-- Your task --
Go through the entries below and collect each line with the string "Open" in it.

-- Provided data --
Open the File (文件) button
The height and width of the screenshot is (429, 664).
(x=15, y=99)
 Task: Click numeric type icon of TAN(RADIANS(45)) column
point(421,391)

* * *

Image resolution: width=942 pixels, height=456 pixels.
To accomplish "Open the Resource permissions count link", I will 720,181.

-- Written answer --
Open the File (文件) button
To accomplish "Open the Resource permissions count link", I will 720,181.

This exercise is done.